● **Exercise prompt**: As written and without pictures, set down the lines from the one that contains "Click the Cotações shopping cart icon" through the end of the data.

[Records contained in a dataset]

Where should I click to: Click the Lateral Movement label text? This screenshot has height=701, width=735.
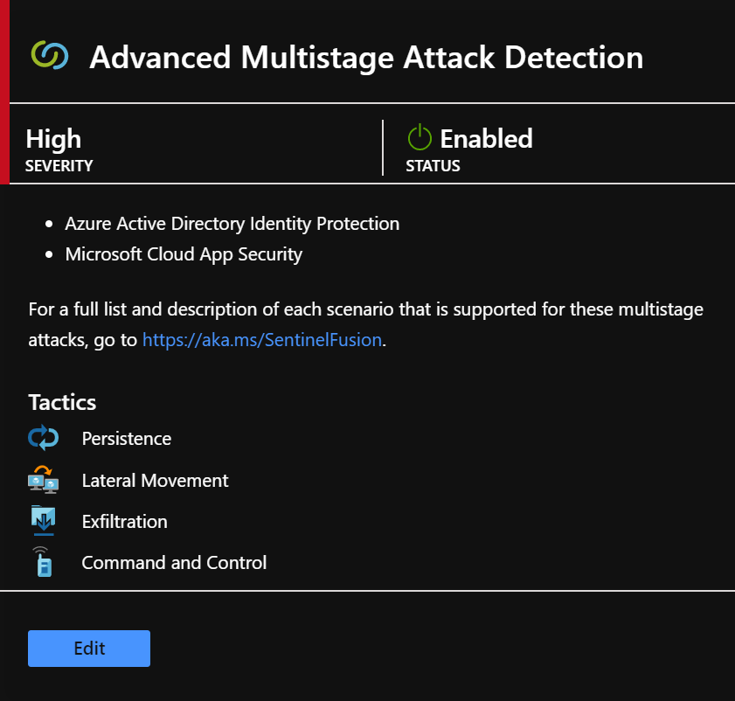[155, 480]
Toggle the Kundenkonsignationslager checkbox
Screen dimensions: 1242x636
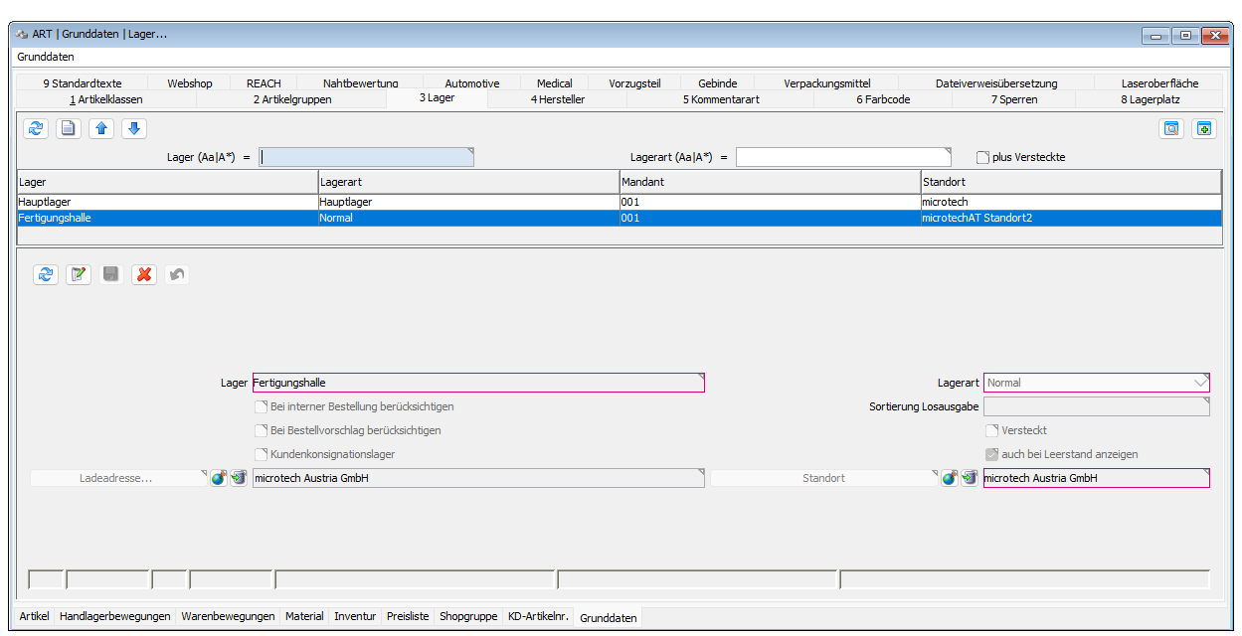[262, 454]
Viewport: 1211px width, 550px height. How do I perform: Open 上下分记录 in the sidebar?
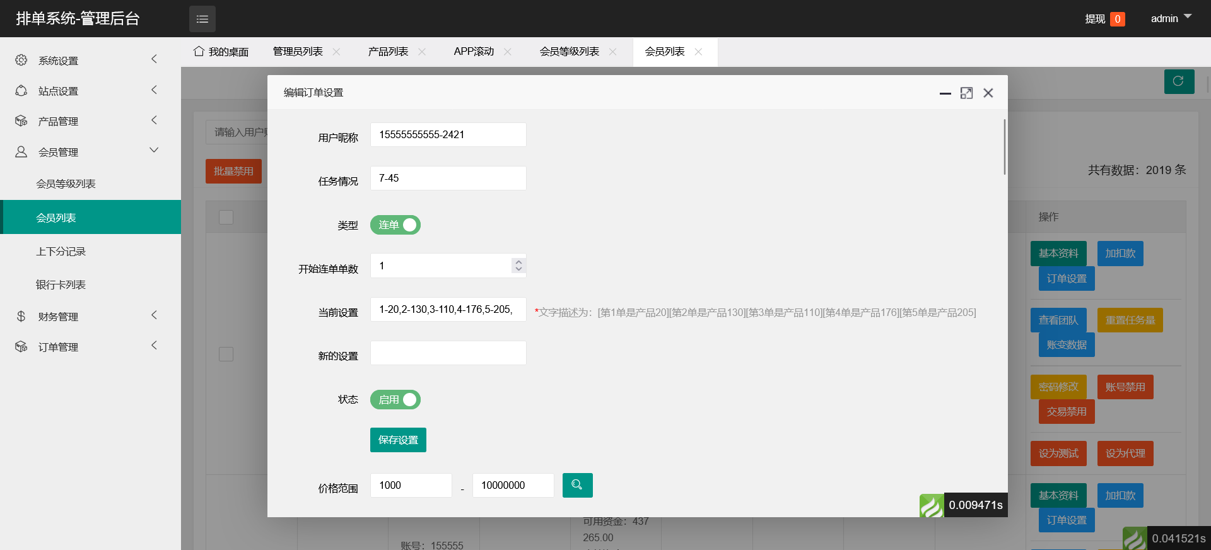(61, 251)
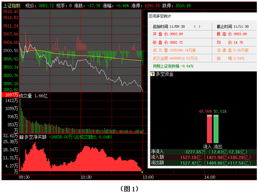The width and height of the screenshot is (258, 196).
Task: Select the 上证指数 title label
Action: (x=12, y=6)
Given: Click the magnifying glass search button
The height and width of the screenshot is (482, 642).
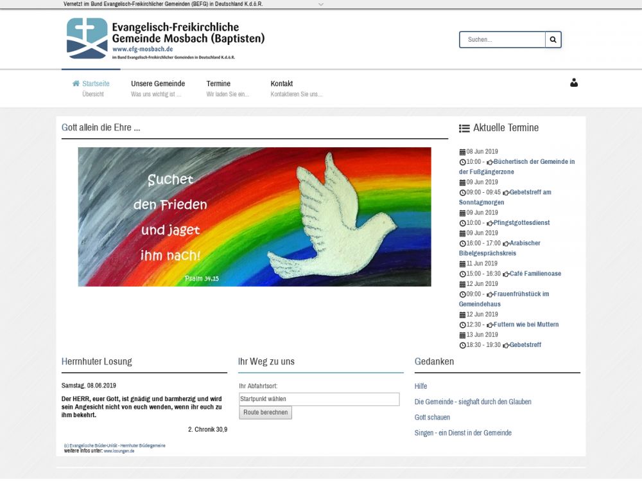Looking at the screenshot, I should 553,40.
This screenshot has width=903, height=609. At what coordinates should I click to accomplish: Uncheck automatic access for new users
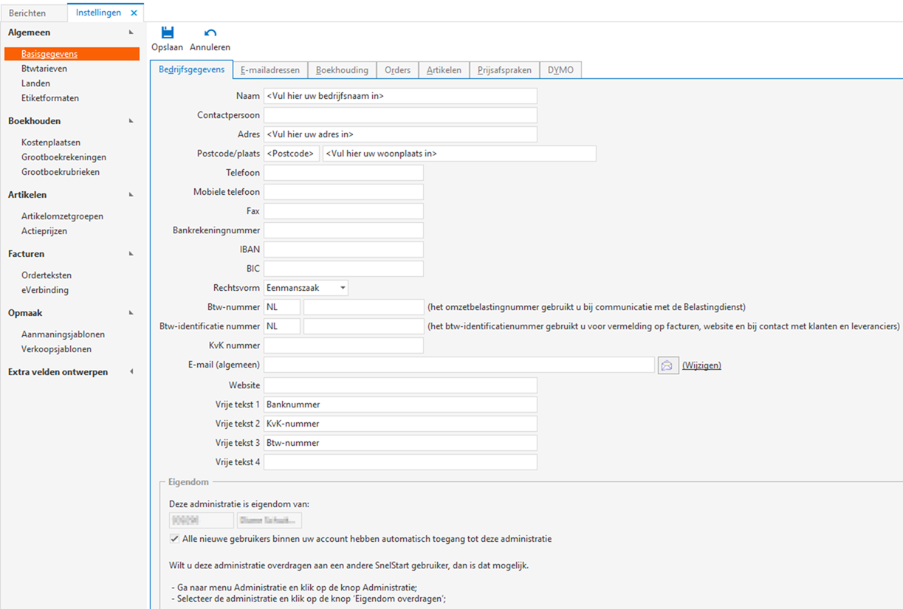174,538
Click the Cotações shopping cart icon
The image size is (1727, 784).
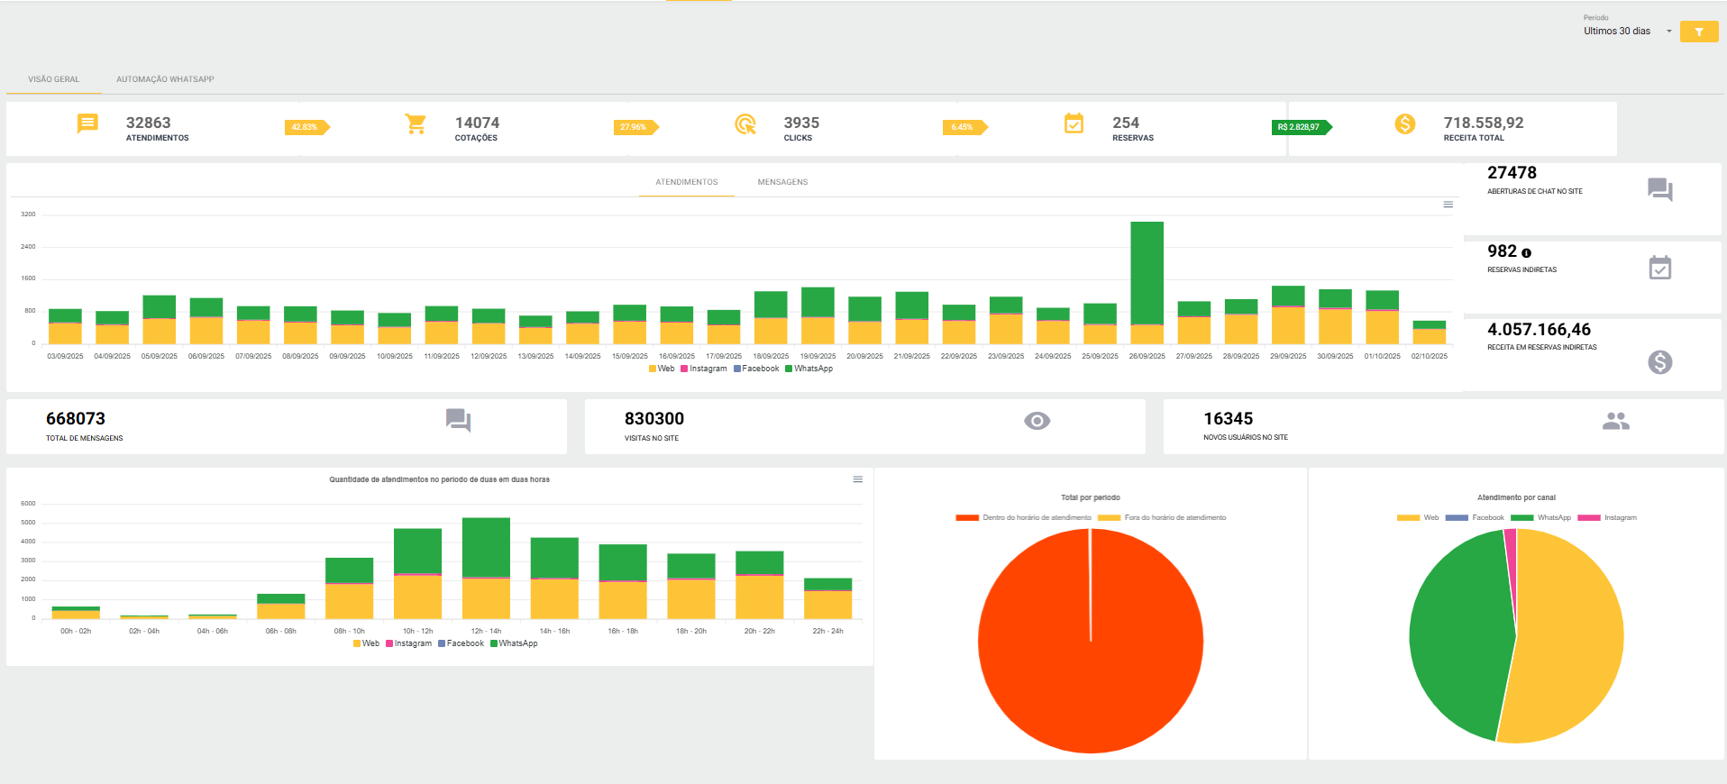tap(416, 123)
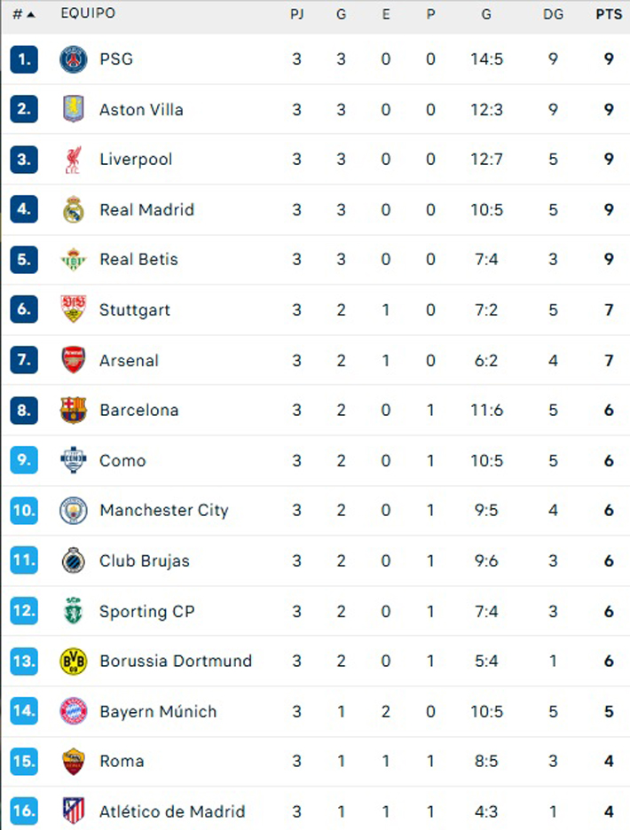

● **The answer**:
Click the Cotações shopping cart icon
The image size is (1727, 784).
tap(416, 123)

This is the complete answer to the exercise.